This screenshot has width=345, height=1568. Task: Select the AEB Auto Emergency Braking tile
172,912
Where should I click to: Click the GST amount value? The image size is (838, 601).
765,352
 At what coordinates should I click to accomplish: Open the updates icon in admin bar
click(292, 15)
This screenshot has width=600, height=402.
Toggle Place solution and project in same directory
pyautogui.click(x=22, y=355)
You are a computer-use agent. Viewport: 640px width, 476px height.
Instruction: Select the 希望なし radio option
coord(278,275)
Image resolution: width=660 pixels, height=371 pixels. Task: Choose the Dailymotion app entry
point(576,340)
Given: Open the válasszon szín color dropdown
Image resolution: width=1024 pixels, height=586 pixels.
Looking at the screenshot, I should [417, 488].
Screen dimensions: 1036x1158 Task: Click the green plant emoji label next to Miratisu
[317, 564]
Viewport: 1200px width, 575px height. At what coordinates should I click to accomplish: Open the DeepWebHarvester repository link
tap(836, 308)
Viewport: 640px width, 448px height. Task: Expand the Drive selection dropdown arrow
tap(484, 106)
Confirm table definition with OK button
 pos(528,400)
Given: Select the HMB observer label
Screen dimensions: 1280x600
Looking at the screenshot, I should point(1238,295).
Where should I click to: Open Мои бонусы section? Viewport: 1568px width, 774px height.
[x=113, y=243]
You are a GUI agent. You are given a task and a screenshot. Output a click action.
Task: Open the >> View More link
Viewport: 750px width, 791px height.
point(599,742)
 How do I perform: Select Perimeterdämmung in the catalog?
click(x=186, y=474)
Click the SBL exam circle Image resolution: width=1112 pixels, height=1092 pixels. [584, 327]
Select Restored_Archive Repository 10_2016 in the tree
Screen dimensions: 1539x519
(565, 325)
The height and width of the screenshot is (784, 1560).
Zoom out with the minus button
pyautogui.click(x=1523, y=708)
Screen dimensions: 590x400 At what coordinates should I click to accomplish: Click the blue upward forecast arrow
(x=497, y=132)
═══
• WHAT THIS TASK INVOLVES: Reproduce the material word for word. Leave nothing out.

• RESULT FOR THIS TASK:
This screenshot has width=345, height=1568. Task: Select the AEB Auto Emergency Braking tile
172,912
Where should I click to: Click the GST amount value? The image size is (838, 601).
765,352
 At what coordinates should I click to accomplish: Open the updates icon in admin bar
click(292, 15)
This screenshot has width=600, height=402.
Toggle Place solution and project in same directory
pyautogui.click(x=22, y=355)
You are a computer-use agent. Viewport: 640px width, 476px height.
Instruction: Select the 希望なし radio option
coord(278,275)
Image resolution: width=660 pixels, height=371 pixels. Task: Choose the Dailymotion app entry
point(576,340)
Given: Open the válasszon szín color dropdown
Image resolution: width=1024 pixels, height=586 pixels.
Looking at the screenshot, I should [417, 488].
Screen dimensions: 1036x1158 Task: Click the green plant emoji label next to Miratisu
[317, 564]
Viewport: 1200px width, 575px height. At what coordinates should I click to accomplish: Open the DeepWebHarvester repository link
tap(836, 308)
Viewport: 640px width, 448px height. Task: Expand the Drive selection dropdown arrow
tap(484, 106)
Confirm table definition with OK button
 pos(528,400)
Given: Select the HMB observer label
Screen dimensions: 1280x600
Looking at the screenshot, I should point(1238,295).
Where should I click to: Open Мои бонусы section? Viewport: 1568px width, 774px height.
[x=113, y=243]
You are a GUI agent. You are given a task and a screenshot. Output a click action.
Task: Open the >> View More link
Viewport: 750px width, 791px height.
point(599,742)
 How do I perform: Select Perimeterdämmung in the catalog?
click(x=186, y=474)
Click the SBL exam circle Image resolution: width=1112 pixels, height=1092 pixels. [584, 327]
Select Restored_Archive Repository 10_2016 in the tree
Screen dimensions: 1539x519
(565, 325)
The height and width of the screenshot is (784, 1560).
Zoom out with the minus button
pyautogui.click(x=1523, y=708)
Screen dimensions: 590x400 At what coordinates should I click to accomplish: Click the blue upward forecast arrow
(x=497, y=132)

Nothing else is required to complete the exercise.